◆ **Available data**
=======

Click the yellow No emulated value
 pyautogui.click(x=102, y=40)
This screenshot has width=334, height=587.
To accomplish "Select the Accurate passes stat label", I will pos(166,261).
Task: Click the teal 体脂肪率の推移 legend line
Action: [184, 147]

=======

◆ **Activity**
The listing above is to be restated word for word.

◆ **The completed task**
Click the yellow No emulated value
 pyautogui.click(x=102, y=40)
This screenshot has width=334, height=587.
To accomplish "Select the Accurate passes stat label", I will pos(166,261).
Task: Click the teal 体脂肪率の推移 legend line
Action: [184, 147]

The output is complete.